Me gusta la pregunta, es acertada. Lo peor aparece cuando te preguntan por tus autores preferidos. Yo elijo decantarme por sus producciones. La verdad es que si un autor tiene la suerte de escribir una buena novela debe festejarlo, porque puede ser que, aunque escriba mil, ninguna sea tan buena. Es imposible tal cosa. Es cierto que todo escritor piensa, y eso lo mantiene en marcha, que su próxima novela será la mejor. Pero, tal vez, la mejor la escribió hace muchos años.
En cuanto a las que me gustan no sé si llego a 10, mi memoria no es infalible, ni soy un estudioso del tema.
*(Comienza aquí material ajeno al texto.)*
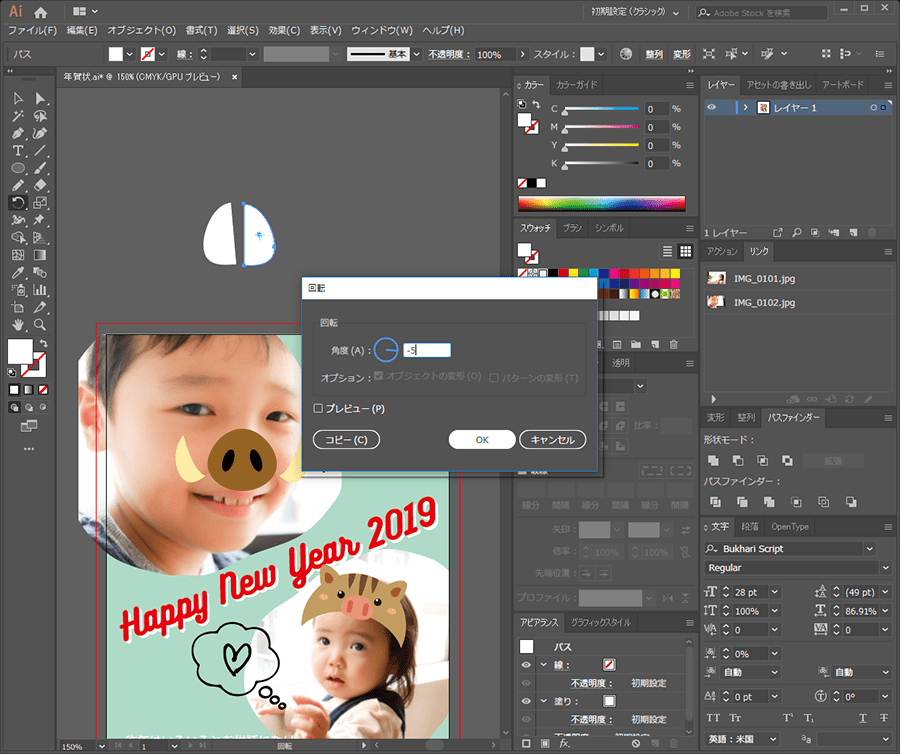Pick the Eyedropper tool
Screen dimensions: 900x754
click(18, 272)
Empiezo con ¿Acaso no matan a los caballos?, de McKoy, una novela negra sin detective ni investigación, tan solo la confesión de un pobre tipo que mató por amor. Después -y el orden puede ser muy bien otro- Un ciego con una pistola, de Chester Himes. Ácida, dura, narrada desde una ironía lindante con el cinismo. También Prótesis, de Andreu Martin, escritor español. Para mí es la mejor novela negra escrita en nuestro idioma. Muchas veces hablé con Andreu y se sorprendía de que, habiendo escrito y publicado tal vez un centenar de novelas yo rescatara Prótesis. De eso hablamos un poco más arriba.
Una novela que me marcó mucho para mis relatos localizados en la Patagonia, y más, es 1280 almas, de Jim Thompson. Una historia muy negra, en un espacio rural, en un pueblito minúsculo.
Agrego Picnic extraterrestre de los hermanos Arkadi y Boris Strugatski. Una novela negra editada en la antigua URSS como ciencia ficción. Es comprensible. En las policiales de la URSS todos los policías eran intachables y los malos eran agentes del imperialismo. Si pretendías otra cosa era probable que fueras a Siberia a escribir en papel higiénico. Suelo citarla porque me parece la demostración de que la novela negra no es un género, sino un modo, que atraviesa cualquier género.
Y me planto con estas. Seguramente me olvido de alguna igualmente destacable. Mala suerte.